- **Data**
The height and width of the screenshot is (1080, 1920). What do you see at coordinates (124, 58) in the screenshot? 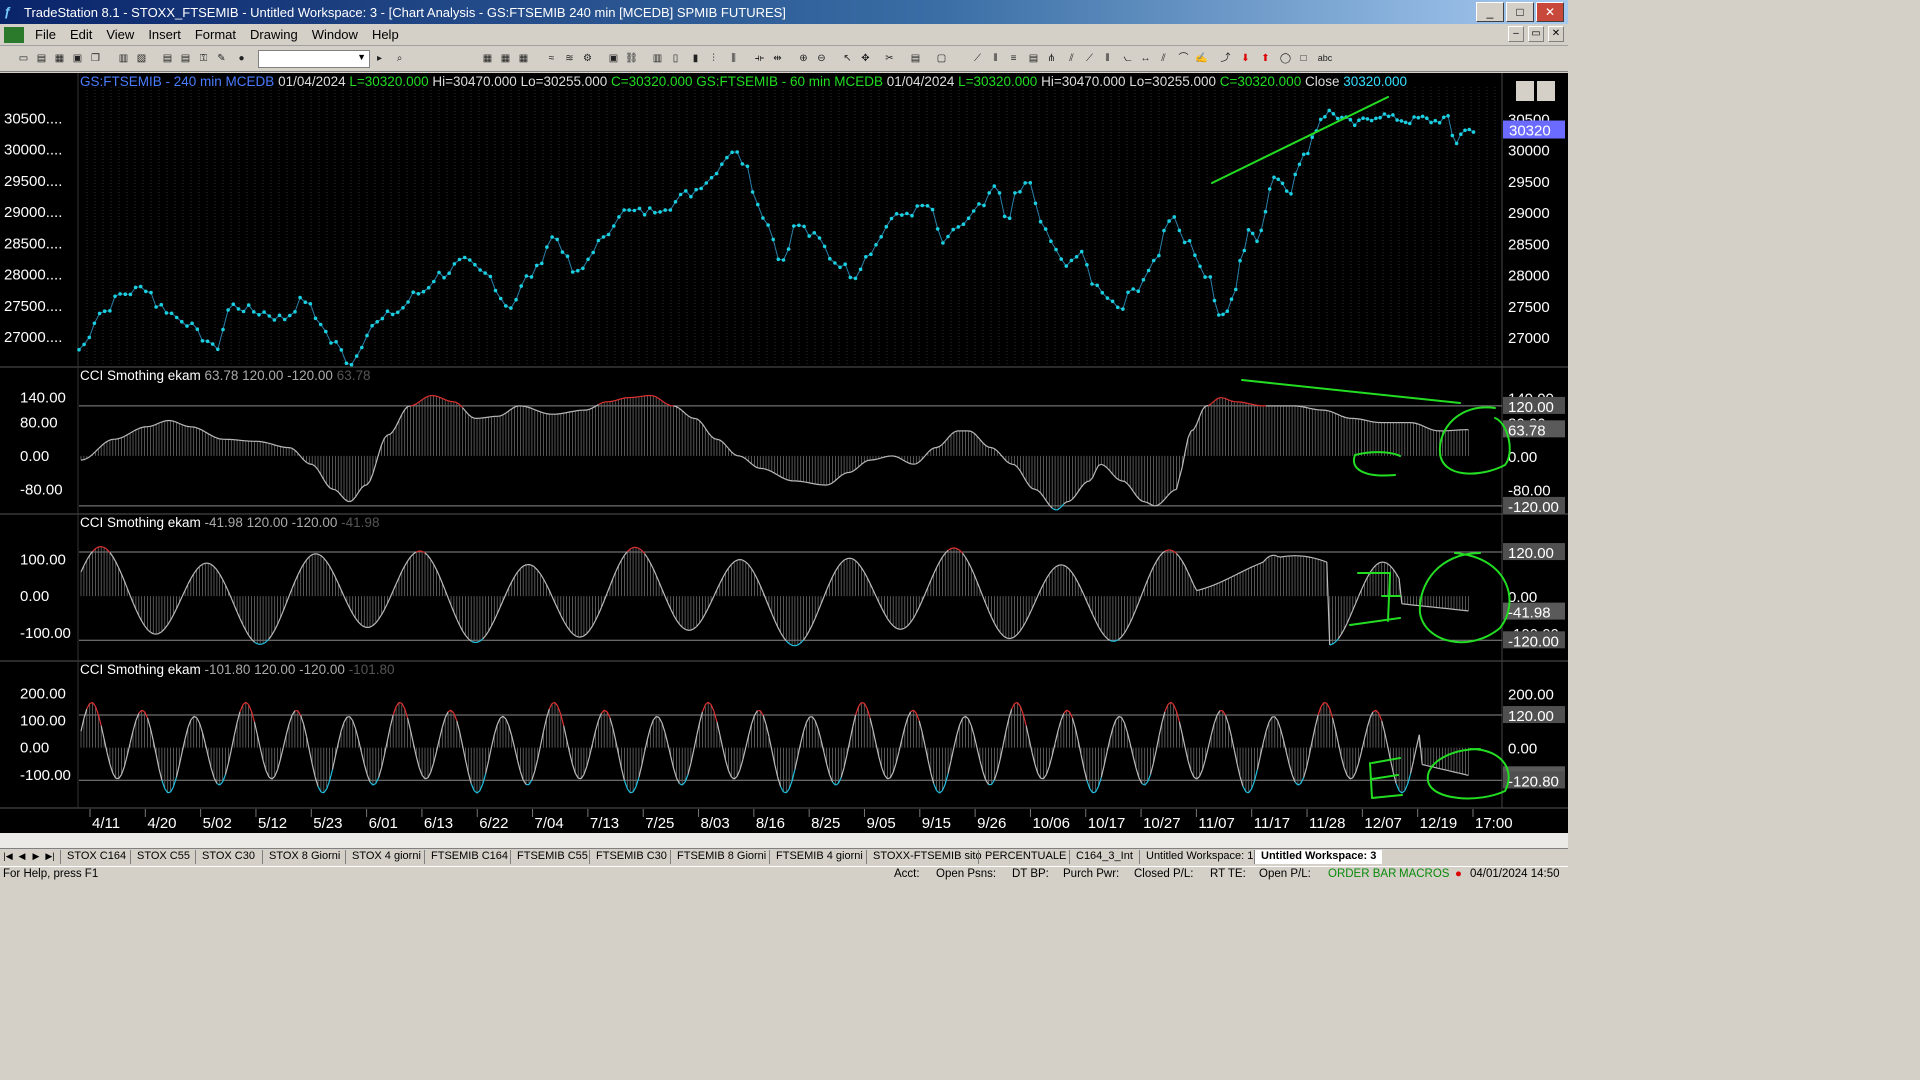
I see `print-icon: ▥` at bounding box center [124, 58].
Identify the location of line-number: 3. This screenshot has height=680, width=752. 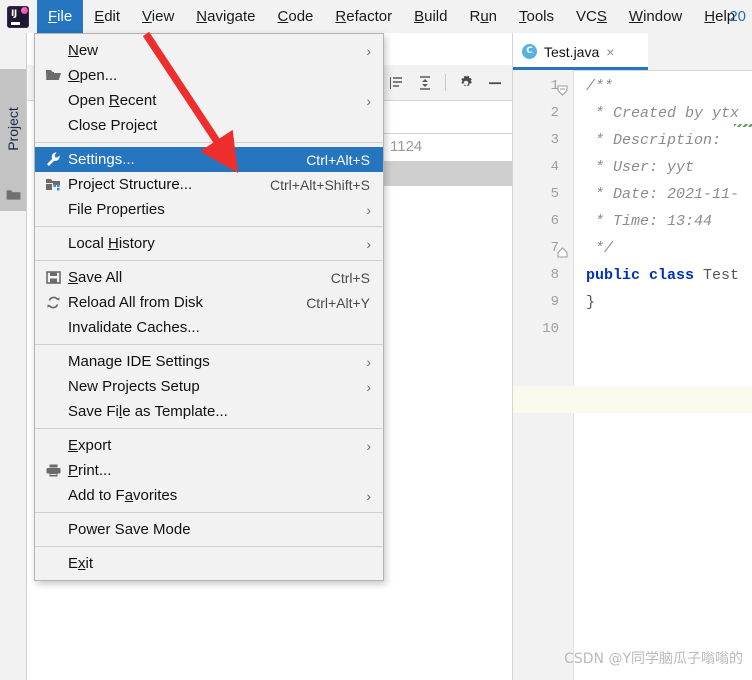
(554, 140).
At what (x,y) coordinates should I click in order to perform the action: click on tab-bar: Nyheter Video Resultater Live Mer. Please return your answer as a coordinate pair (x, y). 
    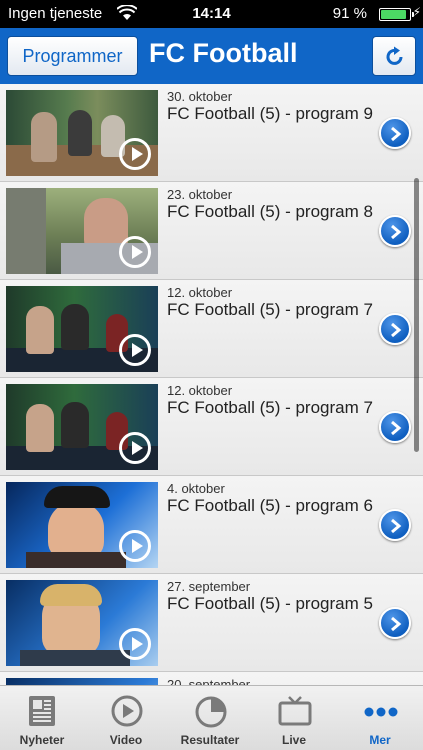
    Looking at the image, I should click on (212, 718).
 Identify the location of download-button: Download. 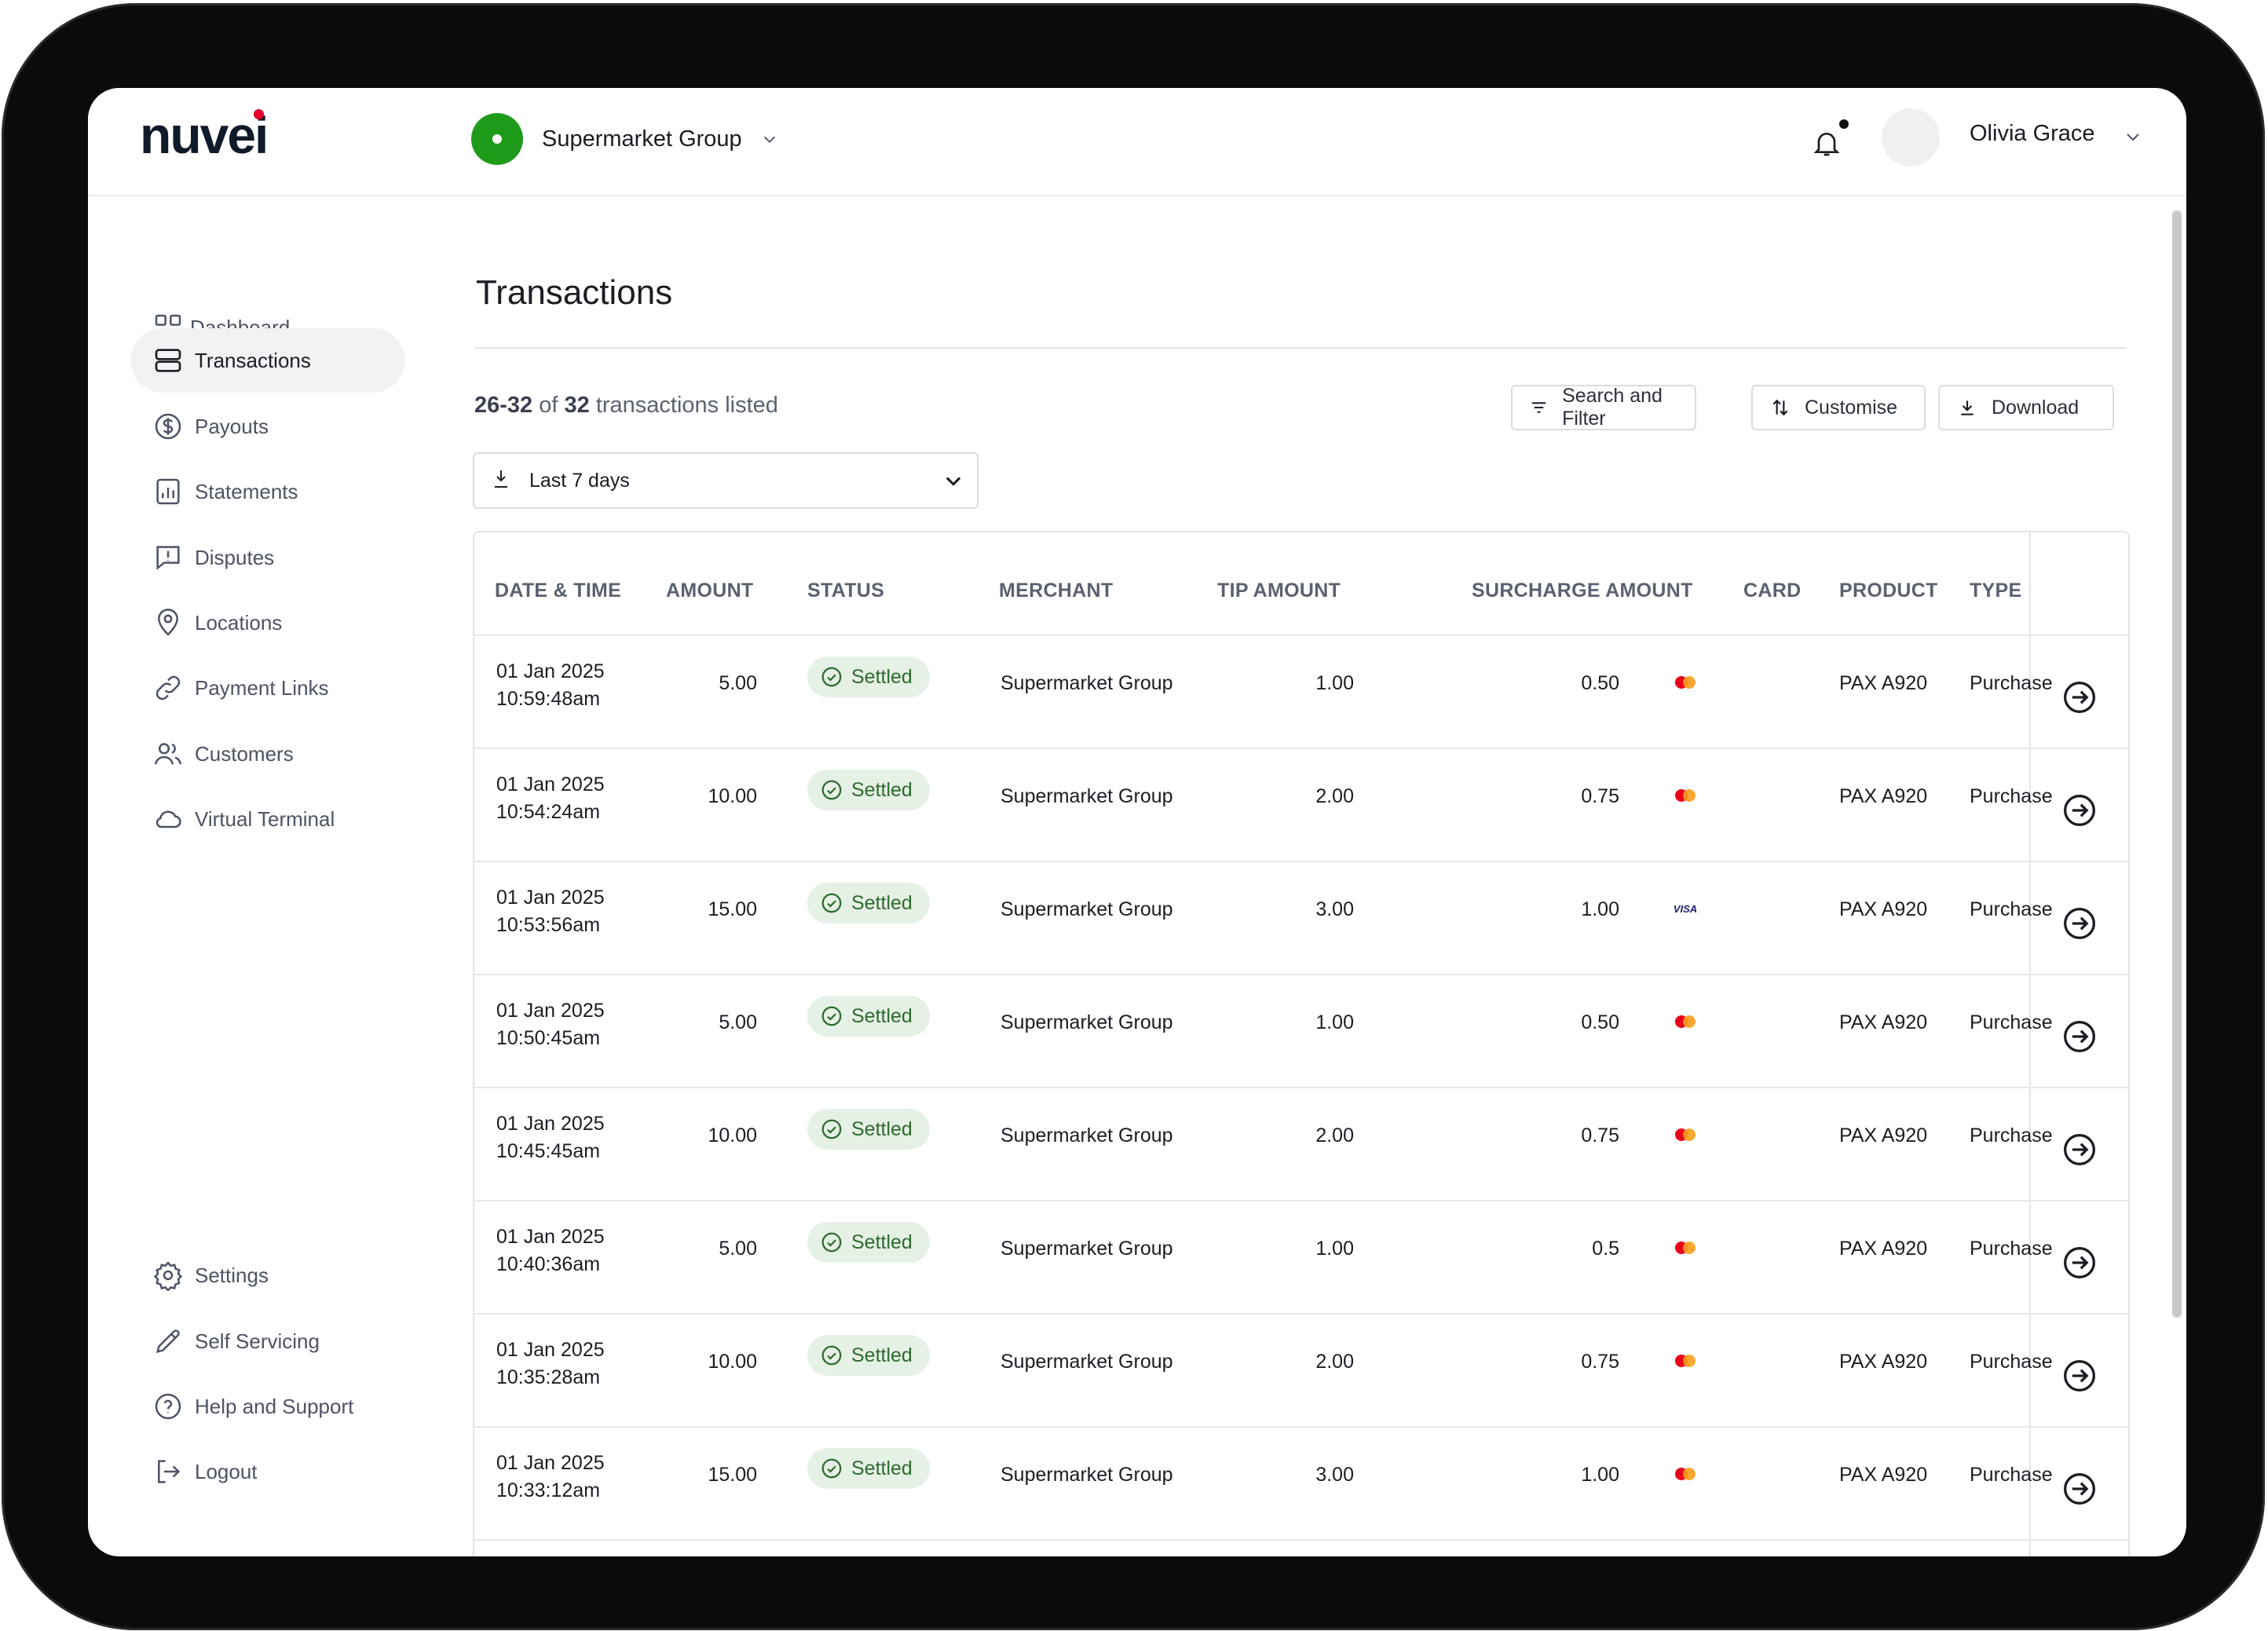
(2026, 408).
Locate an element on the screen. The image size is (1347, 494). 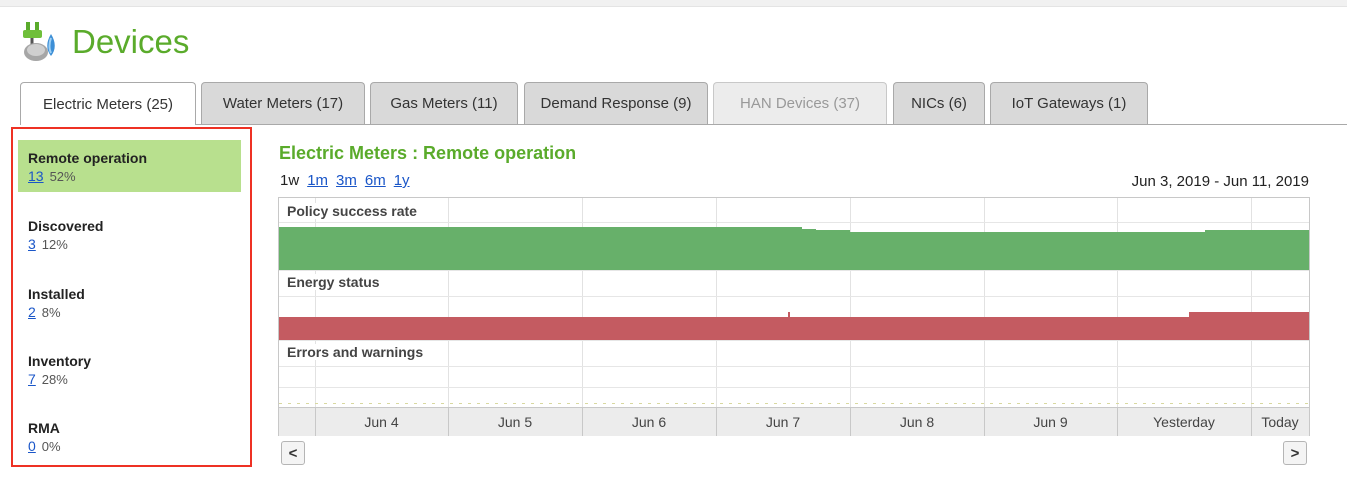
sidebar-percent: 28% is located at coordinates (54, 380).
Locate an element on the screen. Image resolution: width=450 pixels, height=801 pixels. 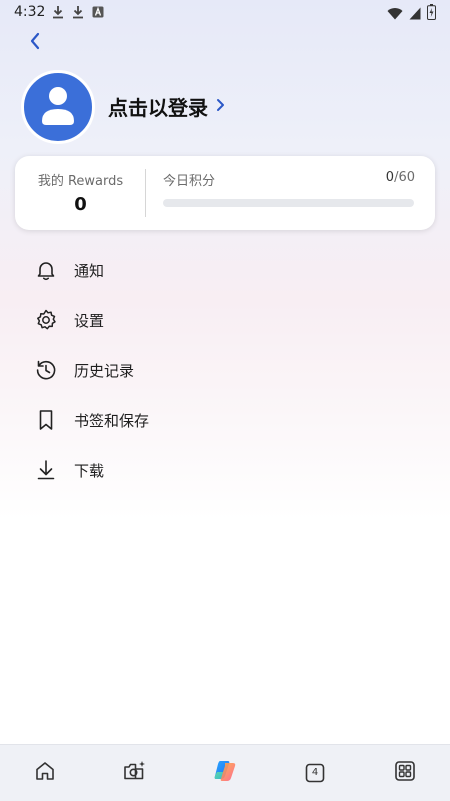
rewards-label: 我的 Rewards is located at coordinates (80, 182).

- **Work instruction**
Rewrite everything from the line that contains "At what (x,y)" down to the end of the records, changing "screen" to "display" and leaving all else unchanged. Omit the pictures from your answer.

- **Answer section**
At what (x,y) coordinates should I click in order to perform the action: click on tab-bar: Nyheter Video Resultater Live Mer. Please return your answer as a coordinate pair (x, y). 
    Looking at the image, I should click on (212, 718).
 Identify the location of download-button: Download. 
(2026, 408).
Locate an element on the display. The image size is (1347, 494). 
sidebar-percent: 28% is located at coordinates (54, 380).
Locate an element on the display. Image resolution: width=450 pixels, height=801 pixels. 
rewards-label: 我的 Rewards is located at coordinates (80, 182).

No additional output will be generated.